Pour répondre à la subjectivité cartésienne, Kant désignera la subjectivité transcendantale, en réaction à la précédente, puisque ce qui est transcendantal ne peut pas être subjectif. Le qualificatif « subjectif » est rapporté à une personne, tandis que le « transcendantal », par définition, la transcende. Kant le considère, non pas comme un absolu au-delà de la pensée dans les « idées innées » en Dieu, mais dans la pensée elle-même et dans son caractère d’universalité. Ainsi, du cogito cartésien, on assiste au cogito kantien. Car, ce qui est bon pour Kant, l’est pour tout le monde et a vocation d’universalité. La pensée élabore des concepts. Kant élabore des normes, puis une norme morale dont découle la pensée universelle. La norme, le devoir issu de la pensée universelle, aboutissent à un absolu inhérent à la pensée elle-même que Kant définit comme un « impératif catégorique », dans sa Critique de la raison pure : « Agis selon des maximes qui puissent se prendre en même temps elles-mêmes pour objet comme lois universelles de la nature. » La pensée individuelle s’accomplit dans la pensée universelle comme un impératif, non pas finalisé dans le Dieu de Descartes, mais dans la pensée elle-même.

 

Hegel

Hegel, philosophe allemand du XIXe siècle est considéré, avec Platon et Aristote, comme l’un des trois grands philosophes ayant nettement marqué la pensée occidentale par une doctrine philosophique globale. Pour lui, Aristote est un formateur : « Seul Aristote forme », dit-il, et Descartes, un précurseur dont il fait l’éloge dans ses Leçons sur l’histoire de la philosophie : « Descartes est dans les faits le vrai fondateur de la philosophie moderne en tant qu’elle prend la pensée pour principe. L’action de cet homme sur son siècle et sur les temps nouveaux ne sera jamais exagérée. C’est un héros. Il a repris les choses par le commencement et il a retrouvé le vrai sol de la philosophie auquel elle est revenue après un égarement de mille ans. »

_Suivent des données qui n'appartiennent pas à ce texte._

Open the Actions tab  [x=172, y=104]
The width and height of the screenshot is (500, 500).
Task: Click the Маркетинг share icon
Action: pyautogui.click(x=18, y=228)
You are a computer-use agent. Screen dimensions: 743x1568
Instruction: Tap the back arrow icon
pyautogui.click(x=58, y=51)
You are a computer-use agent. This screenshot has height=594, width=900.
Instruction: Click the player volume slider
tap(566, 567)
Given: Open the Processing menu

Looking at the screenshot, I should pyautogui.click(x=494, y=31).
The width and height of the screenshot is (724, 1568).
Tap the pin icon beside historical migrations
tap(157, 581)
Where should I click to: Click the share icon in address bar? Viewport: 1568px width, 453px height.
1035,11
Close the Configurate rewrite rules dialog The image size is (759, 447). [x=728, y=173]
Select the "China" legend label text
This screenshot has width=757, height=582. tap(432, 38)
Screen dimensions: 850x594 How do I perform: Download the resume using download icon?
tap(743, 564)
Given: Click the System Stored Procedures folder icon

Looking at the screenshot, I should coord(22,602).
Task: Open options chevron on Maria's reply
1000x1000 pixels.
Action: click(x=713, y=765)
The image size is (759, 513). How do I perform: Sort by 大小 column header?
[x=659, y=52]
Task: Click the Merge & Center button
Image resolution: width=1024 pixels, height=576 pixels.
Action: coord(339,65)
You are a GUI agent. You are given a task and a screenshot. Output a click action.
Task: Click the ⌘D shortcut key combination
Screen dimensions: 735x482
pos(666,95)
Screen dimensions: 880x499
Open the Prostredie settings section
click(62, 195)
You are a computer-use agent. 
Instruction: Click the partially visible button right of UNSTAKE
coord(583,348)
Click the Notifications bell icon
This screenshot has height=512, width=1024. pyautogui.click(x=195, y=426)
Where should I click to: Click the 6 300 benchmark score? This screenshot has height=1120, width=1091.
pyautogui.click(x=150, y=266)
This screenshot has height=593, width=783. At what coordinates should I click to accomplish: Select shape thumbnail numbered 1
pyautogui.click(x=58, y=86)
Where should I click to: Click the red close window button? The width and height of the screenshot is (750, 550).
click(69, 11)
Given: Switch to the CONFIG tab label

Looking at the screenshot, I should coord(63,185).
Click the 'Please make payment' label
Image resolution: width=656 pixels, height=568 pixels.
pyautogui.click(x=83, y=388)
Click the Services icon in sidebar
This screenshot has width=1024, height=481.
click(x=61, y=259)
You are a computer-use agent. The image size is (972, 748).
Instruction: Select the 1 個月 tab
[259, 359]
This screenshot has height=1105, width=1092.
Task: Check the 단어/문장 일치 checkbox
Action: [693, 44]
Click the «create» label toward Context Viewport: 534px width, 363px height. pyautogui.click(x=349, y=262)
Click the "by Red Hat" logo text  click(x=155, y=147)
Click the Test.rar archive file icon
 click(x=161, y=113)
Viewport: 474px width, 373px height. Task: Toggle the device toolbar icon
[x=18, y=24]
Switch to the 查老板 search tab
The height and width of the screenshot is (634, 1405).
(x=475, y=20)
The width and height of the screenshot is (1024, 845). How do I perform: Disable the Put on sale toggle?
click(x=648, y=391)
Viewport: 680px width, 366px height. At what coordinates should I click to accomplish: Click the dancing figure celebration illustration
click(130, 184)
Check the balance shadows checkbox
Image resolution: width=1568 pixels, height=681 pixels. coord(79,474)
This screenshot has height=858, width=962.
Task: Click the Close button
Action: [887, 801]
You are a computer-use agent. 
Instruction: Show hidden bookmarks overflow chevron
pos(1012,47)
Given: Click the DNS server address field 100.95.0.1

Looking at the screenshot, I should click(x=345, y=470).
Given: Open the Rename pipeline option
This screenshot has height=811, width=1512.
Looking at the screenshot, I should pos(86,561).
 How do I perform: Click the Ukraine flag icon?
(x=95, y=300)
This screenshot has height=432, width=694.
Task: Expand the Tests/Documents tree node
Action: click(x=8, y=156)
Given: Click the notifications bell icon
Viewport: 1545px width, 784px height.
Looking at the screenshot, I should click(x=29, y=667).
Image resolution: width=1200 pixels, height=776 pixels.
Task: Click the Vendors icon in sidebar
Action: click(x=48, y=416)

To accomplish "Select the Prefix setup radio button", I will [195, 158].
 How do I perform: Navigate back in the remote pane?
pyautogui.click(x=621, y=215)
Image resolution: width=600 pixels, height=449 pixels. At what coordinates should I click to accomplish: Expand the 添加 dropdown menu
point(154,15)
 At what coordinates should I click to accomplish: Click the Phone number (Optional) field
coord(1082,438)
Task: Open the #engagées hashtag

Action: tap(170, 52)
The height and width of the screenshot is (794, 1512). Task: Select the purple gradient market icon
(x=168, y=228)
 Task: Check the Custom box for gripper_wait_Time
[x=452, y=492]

Hegel se pose la question : comment puis-je affirmer que mon « je pense » est la vérité ? Descartes écrit dans sa 5e Méditation métaphysique :« Dieu est le Créateur de ma pensée, le Créateur de la réalité qui est en dehors de moi ». Quand je pense, je prends conscience que j’existe pour Descartes. Pour Hegel, « je pense » est identique à l’être et l’être est un moment de la pensée. L’être est l’identité de la conscience dans la pensée. Le moment, qui est dans le temps donc dans le mouvement, conduit Hegel à confondre être et vie, à ne regarder la pensée, donc l’exister que dans sa relation à la vie, que dans le mouvement de la vie. Mais l'être n'est-il pas au-delà du mouvement ? Étant donné qu'en Dieu seul l'être et la vie ne font qu'un, cela signifie que la pensée de l'homme est identique à la pensée de Dieu.

Dans la philosophie de Hegel, la vie absorbe l'être. D'où l'esprit précède l'être et se substitue à lui. La vie végétative absorbe, puis assimile pour permettre au corps de se nourrir. De même, la vie de l’esprit hégélien absorbe et assimile l’autre pour se perfectionner, pour exister plus, car l’être est inhérent à la vie. Ce mouvement interne, immanent, conduit Hegel à sa fameuse trilogie : thèse, antithèse, synthèse, qui est une caricature du mouvement dialectique. Pour être précis, il s'agit de « l'identité », de « la différence », de l'identité de « l’identité de la différence ». Certes, ce n'est pas facile à comprendre.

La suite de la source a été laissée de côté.